◆ **Work to do**
Please copy the data from the line that contains "This screenshot has width=373, height=493." through the line that contains "[x=223, y=81]", including both of those lines.

◆ **Data records**
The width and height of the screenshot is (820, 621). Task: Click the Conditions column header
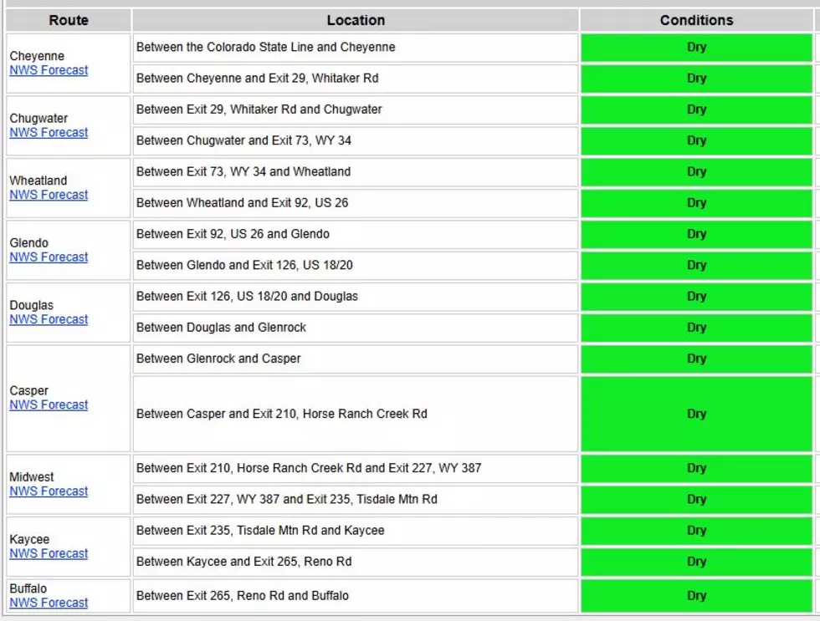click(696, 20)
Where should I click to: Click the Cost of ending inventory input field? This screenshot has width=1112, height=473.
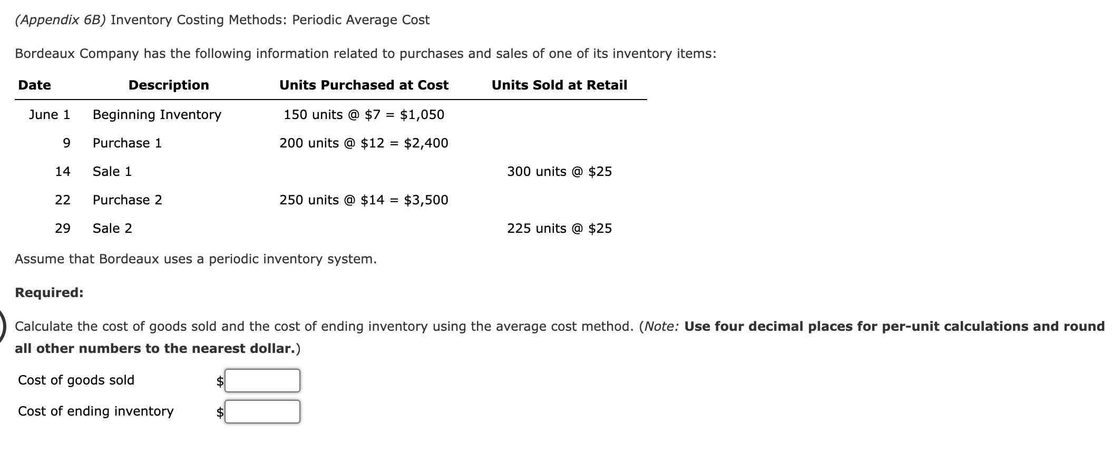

--

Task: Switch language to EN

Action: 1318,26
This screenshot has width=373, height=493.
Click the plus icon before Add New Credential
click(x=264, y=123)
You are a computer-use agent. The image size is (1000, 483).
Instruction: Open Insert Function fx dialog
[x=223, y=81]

◆ **The answer**
This screenshot has width=373, height=493.
Click the plus icon before Add New Credential
click(x=264, y=123)
You are a computer-use agent. The image size is (1000, 483).
Instruction: Open Insert Function fx dialog
[x=223, y=81]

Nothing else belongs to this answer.